Rows of pointing data:
----

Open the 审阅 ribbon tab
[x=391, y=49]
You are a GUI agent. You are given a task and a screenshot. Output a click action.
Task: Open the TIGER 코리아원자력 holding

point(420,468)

----

**Short problem:**
Reproduce every line of the records above, requests included, offsetting each coordinate in the answers by 119 and leaving all other text unchanged.

**Task output:**
Open the 审阅 ribbon tab
[x=510, y=168]
You are a GUI agent. You are given a task and a screenshot. Output a click action.
Task: Open the TIGER 코리아원자력 holding

point(539,587)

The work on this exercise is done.